The winning entry (from the French quartet of Philippe Rizzotti, Vermet Tanguy, Manal Rachdi, and Samuel Nageotte) proposed a "vertical village" built into one of the highway's bridge structures in a volcanically active area. Geothermal power would provide juice for inhabitants, and the verticality of the structures would provide a good use of what's normally dead space occupied by pilings. Large horizontal decks would provide both public space and a means of capturing rainwater.
Second Prize (from the Italian trio of Francesco Colarossi, Giovanna Saracino, and Luisa Saracino) ain't too shabby either; the proposal calls for a bridge that taps both solar and wind power, the former from the roadway and the latter from the pilings.

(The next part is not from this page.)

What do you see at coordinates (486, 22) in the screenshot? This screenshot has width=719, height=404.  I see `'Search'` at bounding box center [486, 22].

I absolutely love this design because it's the first time I've seen a wind farm that had some serendipity to it, incorporating a very Italian way of bringing beauty to what would otherwise be a boring-looking industrial scheme.

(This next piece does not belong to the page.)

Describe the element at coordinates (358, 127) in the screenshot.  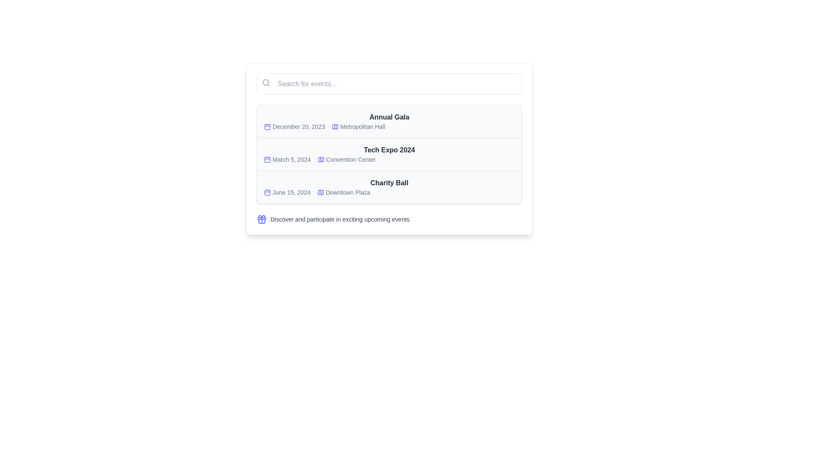
I see `the blue map icon next to the 'Metropolitan Hall' text-label` at that location.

What Third Prize (not pictured here, and from Colombian quartet Daniel Azuero, Tomas Jaramillo, Andres Gutierrez, and Juan Jaramillo) lacks in compelling images, they make up for with a thesis we can get behind:
Among all known renewable energies the most efficient and the only one of its kind capable of regenerating infinitely producing "zero environmental harm" is EDUCATION. This type of energy is an inexhaustible supply of knowledge that spreads from person to person covering vast extensions of area resulting in massive social, environmental and economical progress.